_TASK DIRECTIONS_
Revise the material by replacing "center" with "midpoint" and changing nothing else, then write out every line again without the pictures.

Entries on where items appear
::::
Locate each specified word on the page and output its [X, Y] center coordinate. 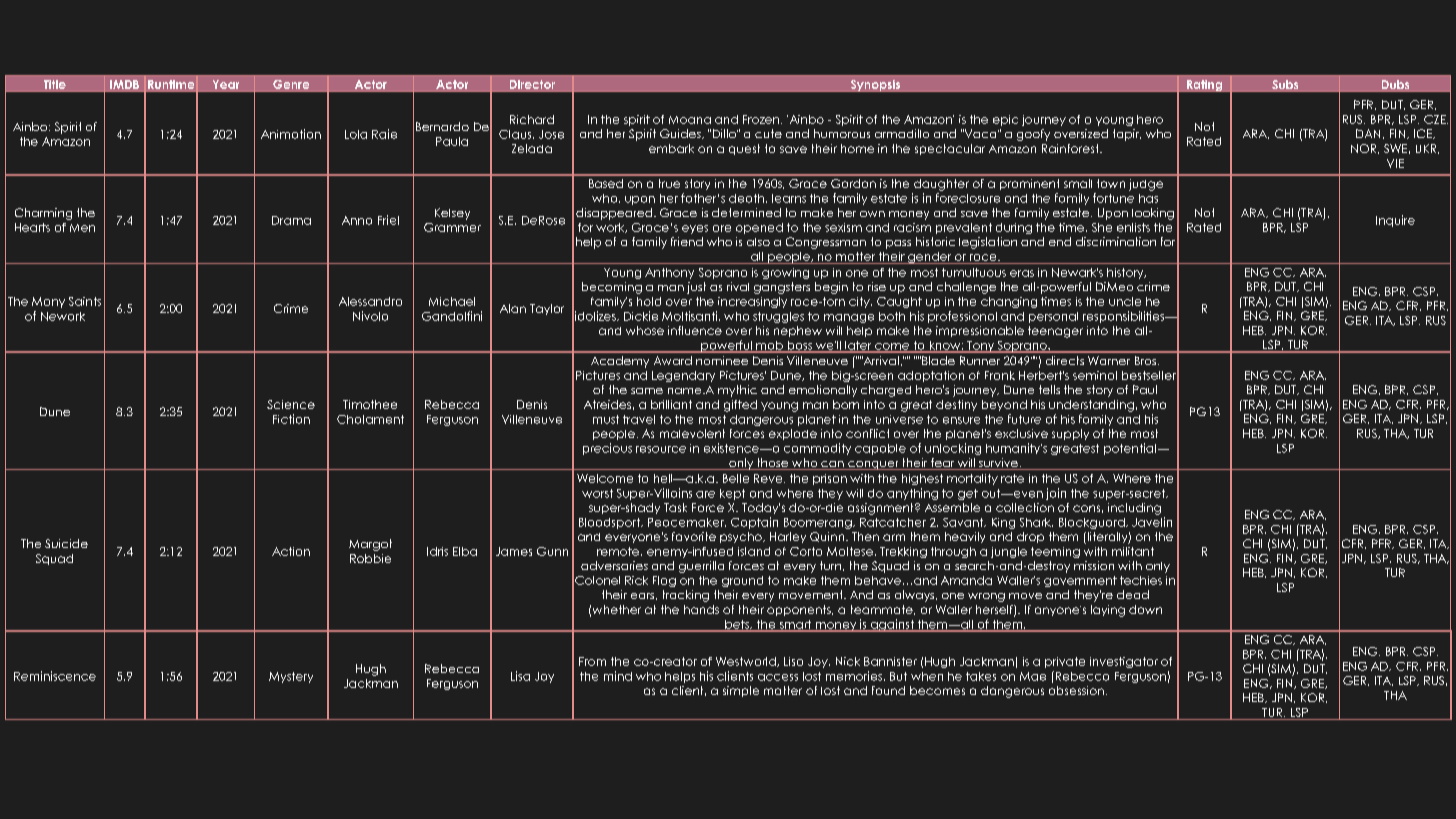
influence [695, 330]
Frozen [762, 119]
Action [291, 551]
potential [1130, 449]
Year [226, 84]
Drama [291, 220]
::::
_RESPONSE TO THIS EXERCISE_
Locate each specified word on the page and output its [X, Y] midpoint coordinate. 
influence [695, 330]
Frozen [762, 119]
Action [291, 551]
potential [1130, 449]
Year [226, 84]
Drama [291, 220]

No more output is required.